• **WHAT IS NEEDED**
Show every line of the data below that contains the word "Switch". Case counts.

• **SUPPLIED DATA**
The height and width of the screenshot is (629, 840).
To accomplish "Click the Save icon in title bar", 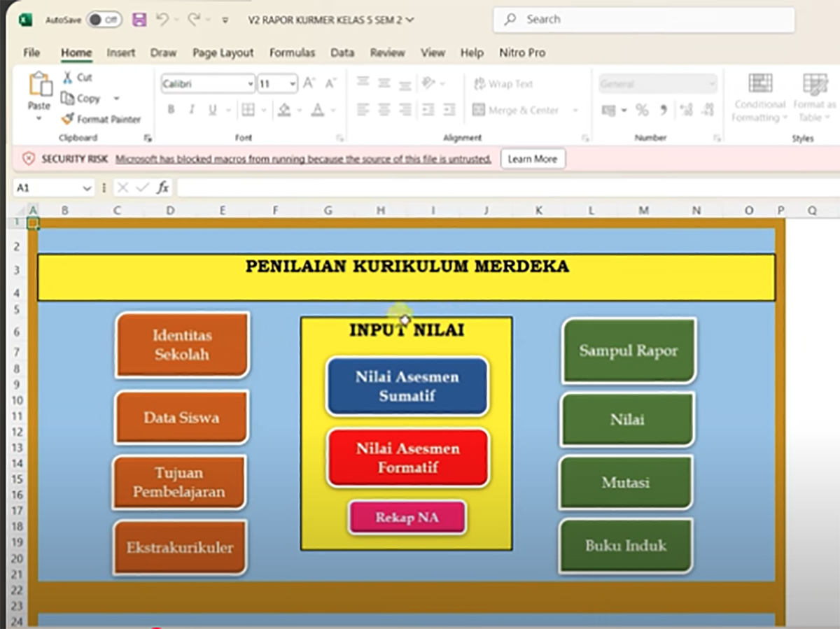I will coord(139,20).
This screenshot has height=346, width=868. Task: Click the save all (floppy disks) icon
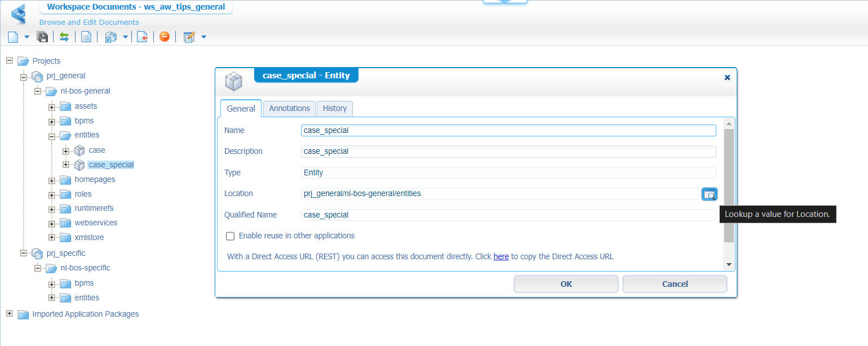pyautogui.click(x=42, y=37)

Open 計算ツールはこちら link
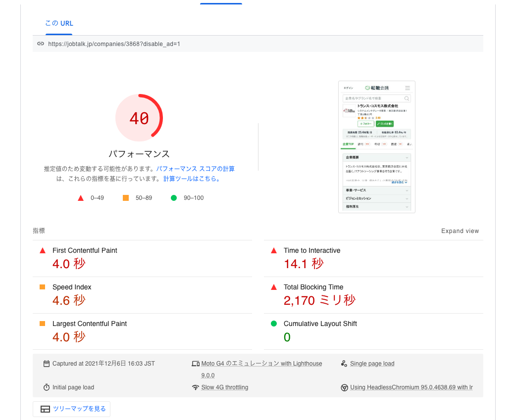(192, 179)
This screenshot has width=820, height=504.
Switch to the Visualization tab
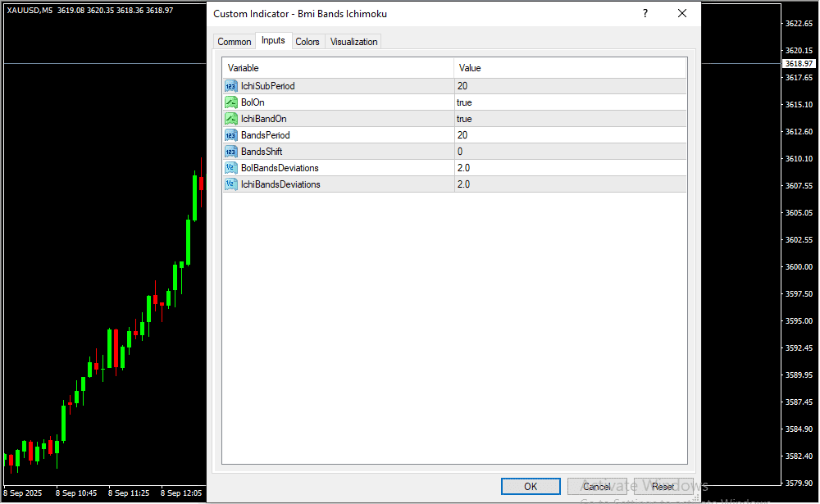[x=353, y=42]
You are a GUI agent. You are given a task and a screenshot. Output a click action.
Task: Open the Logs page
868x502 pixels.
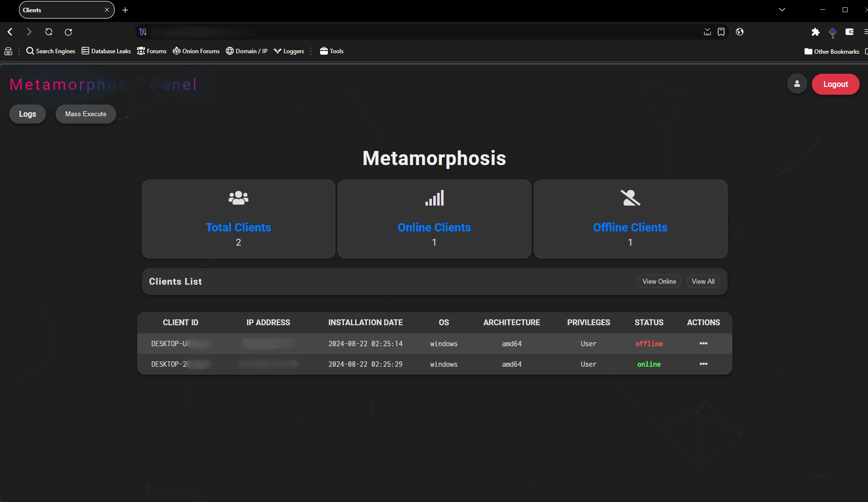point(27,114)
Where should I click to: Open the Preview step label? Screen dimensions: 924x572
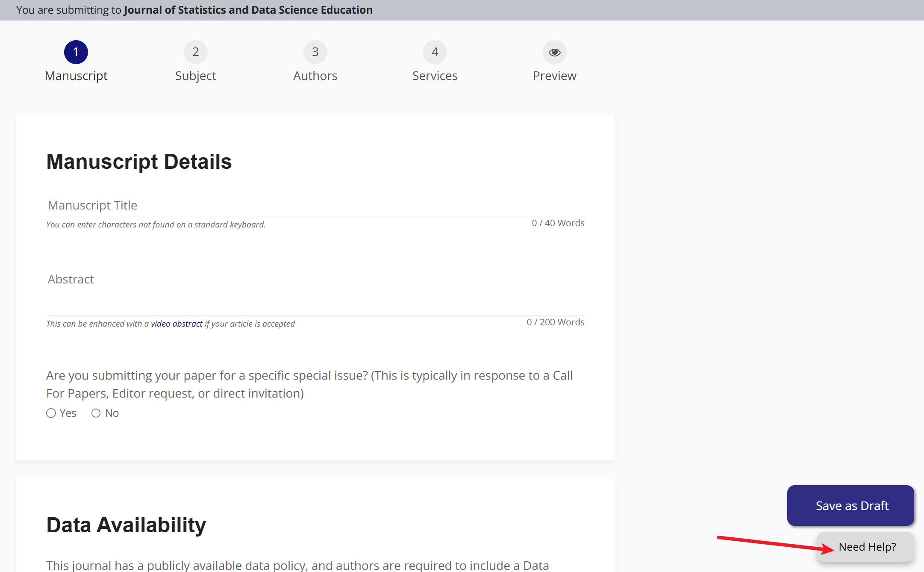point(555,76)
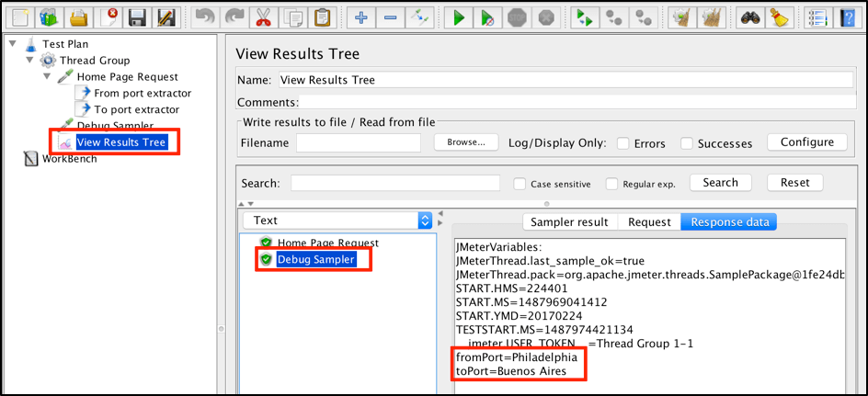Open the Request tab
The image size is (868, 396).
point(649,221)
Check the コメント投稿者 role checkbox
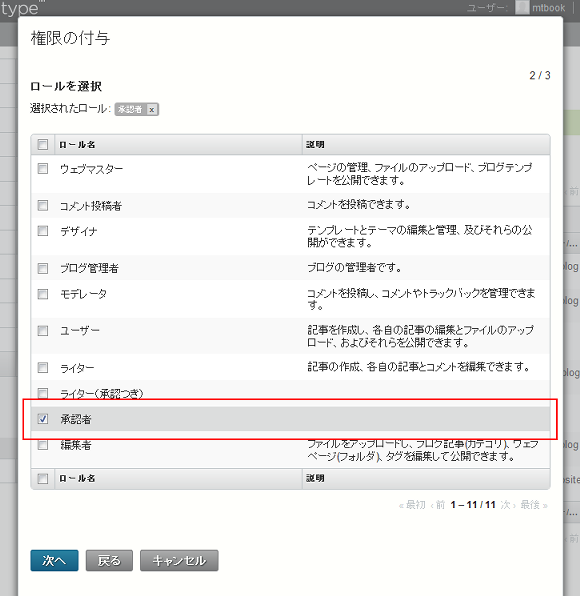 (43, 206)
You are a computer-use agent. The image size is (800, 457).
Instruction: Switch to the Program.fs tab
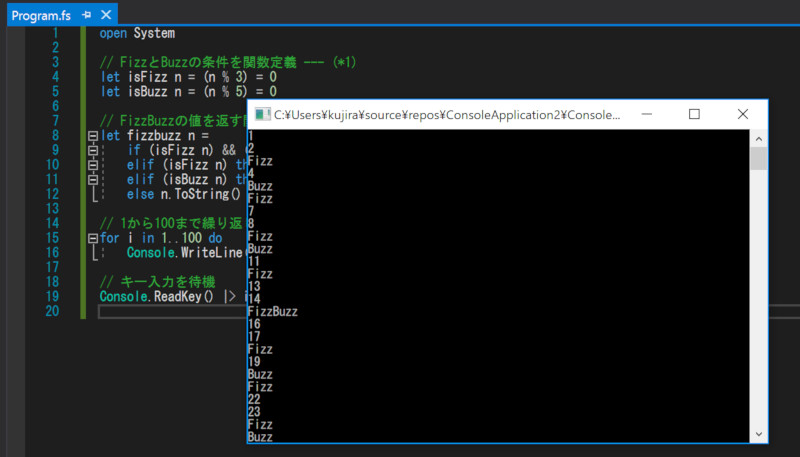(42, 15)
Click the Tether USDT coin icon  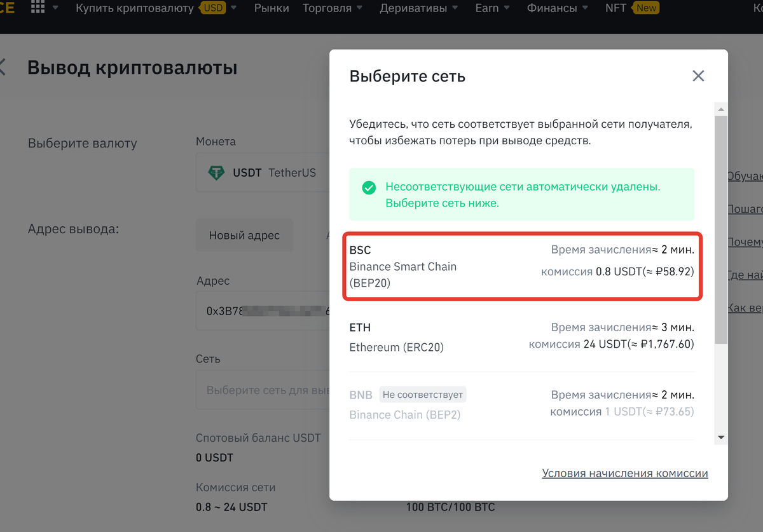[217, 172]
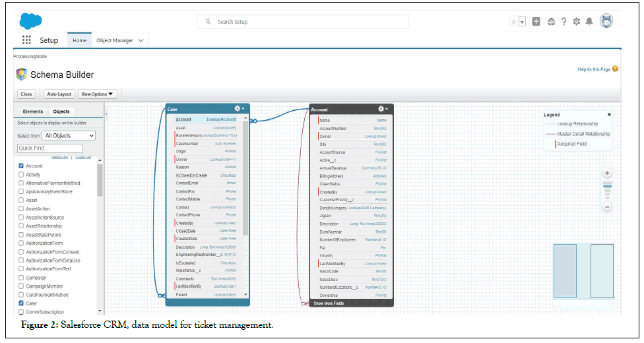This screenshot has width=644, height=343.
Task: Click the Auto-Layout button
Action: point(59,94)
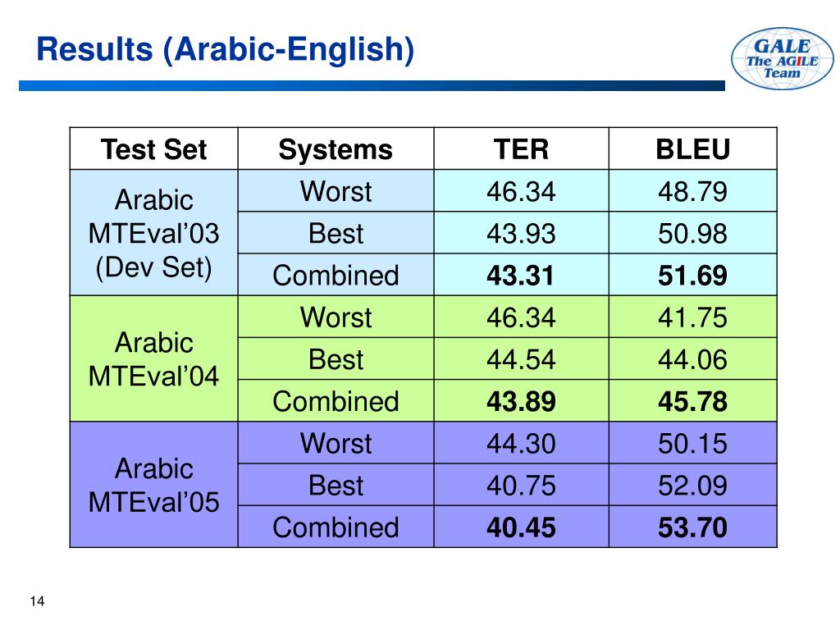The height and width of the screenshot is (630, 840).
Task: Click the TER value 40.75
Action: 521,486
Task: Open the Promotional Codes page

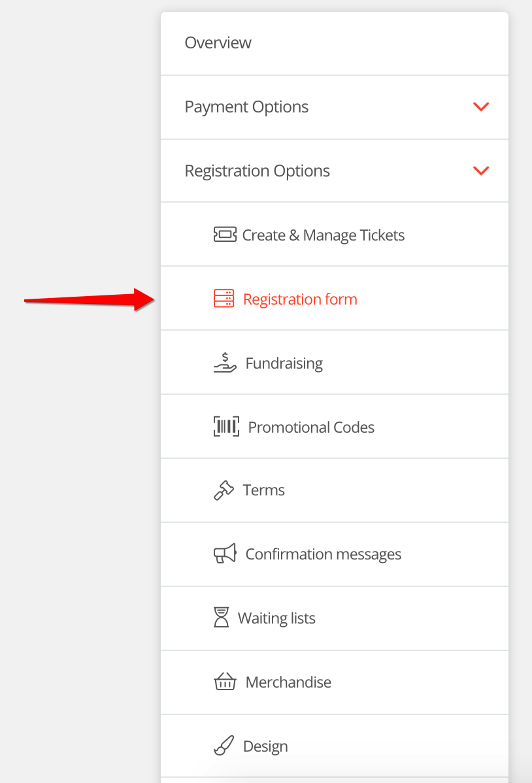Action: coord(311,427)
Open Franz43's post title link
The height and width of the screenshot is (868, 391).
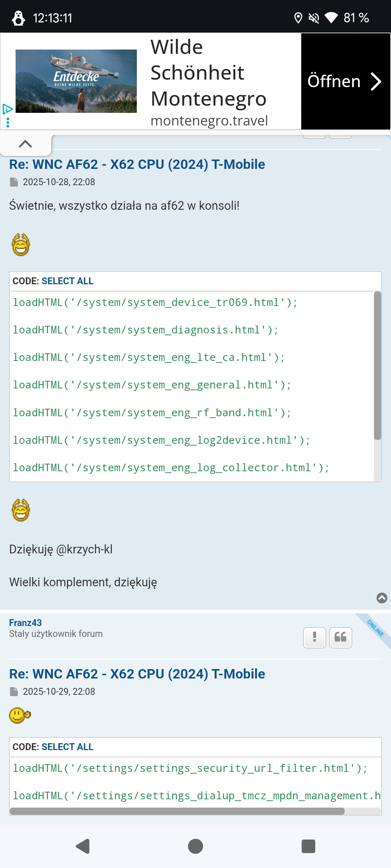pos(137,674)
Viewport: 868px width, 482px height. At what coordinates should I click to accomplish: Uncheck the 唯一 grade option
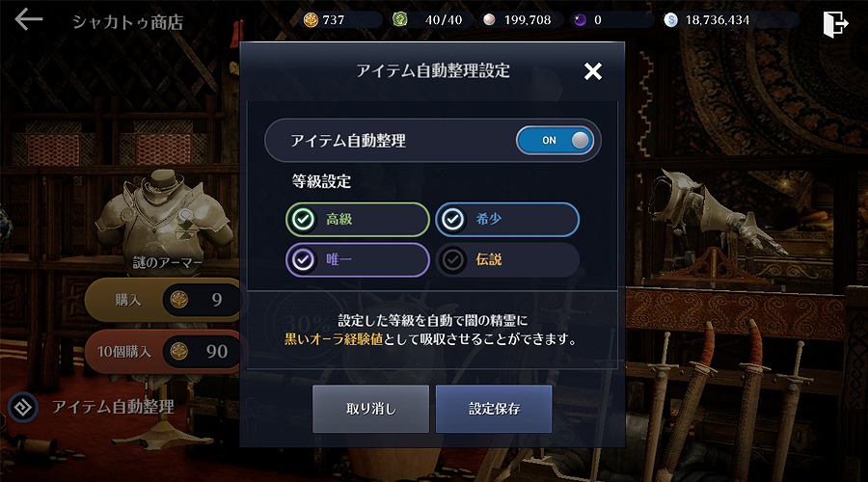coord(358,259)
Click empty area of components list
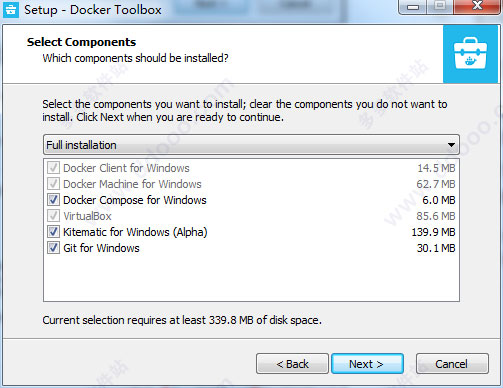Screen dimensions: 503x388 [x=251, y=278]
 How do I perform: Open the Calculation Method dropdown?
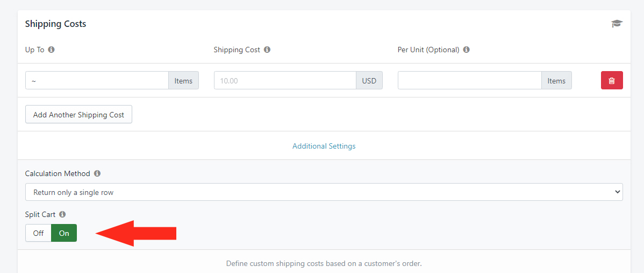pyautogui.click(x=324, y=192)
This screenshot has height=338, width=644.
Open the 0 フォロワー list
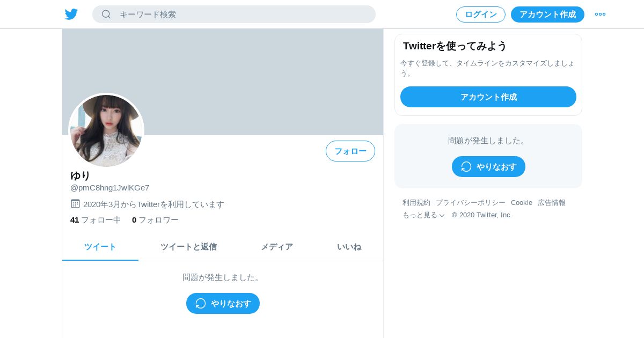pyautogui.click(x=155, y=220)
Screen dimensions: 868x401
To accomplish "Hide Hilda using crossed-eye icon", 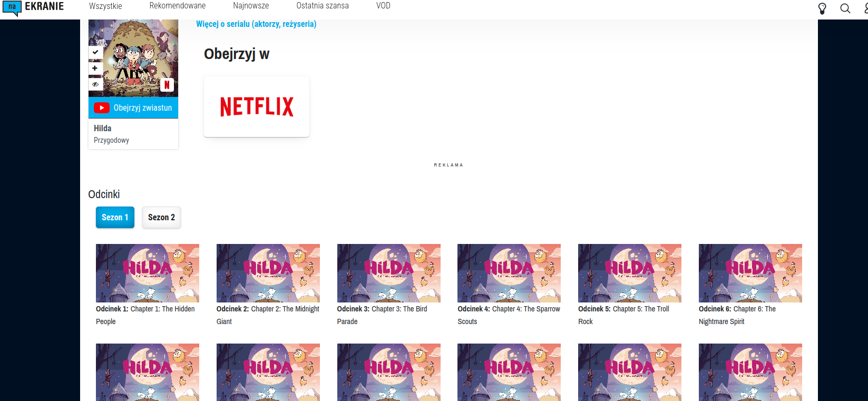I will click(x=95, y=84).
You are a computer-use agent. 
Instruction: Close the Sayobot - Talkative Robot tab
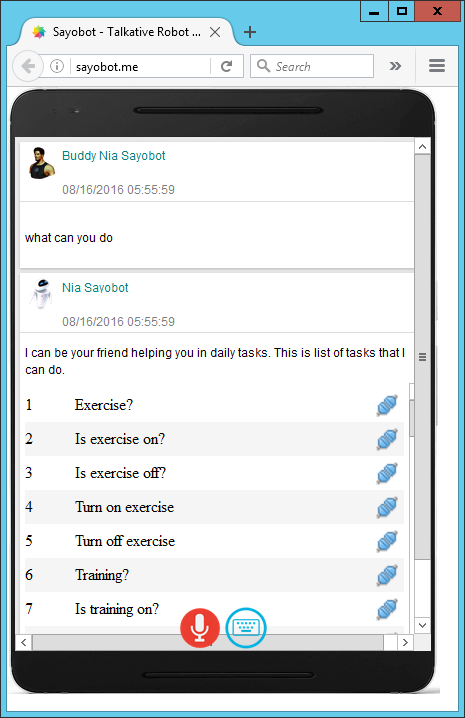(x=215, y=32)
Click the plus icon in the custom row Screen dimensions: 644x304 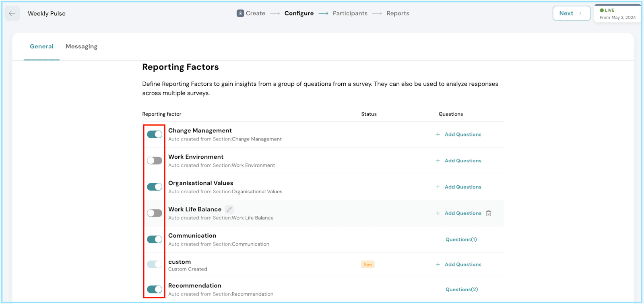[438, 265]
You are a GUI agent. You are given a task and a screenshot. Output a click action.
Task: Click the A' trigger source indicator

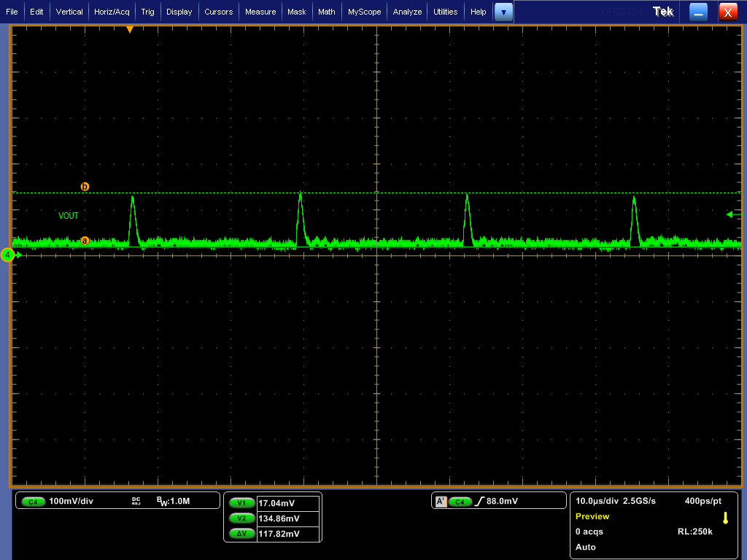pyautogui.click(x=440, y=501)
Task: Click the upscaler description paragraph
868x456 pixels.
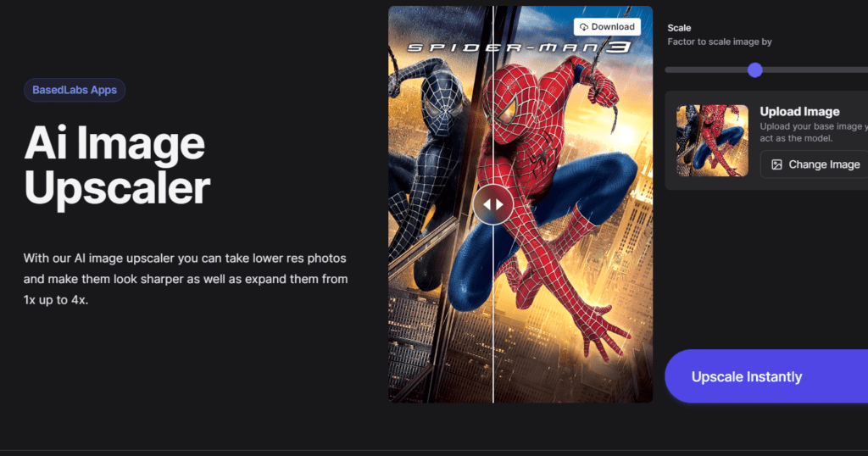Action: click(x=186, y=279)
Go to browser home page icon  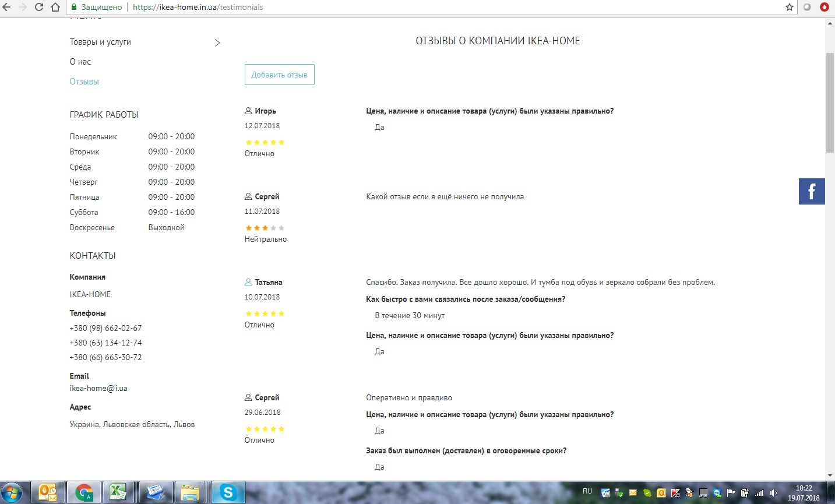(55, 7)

• **RESPONSE TO THIS EXERCISE**
Switch to the Visualization tab
Instruction: Switch to the Program.fs tab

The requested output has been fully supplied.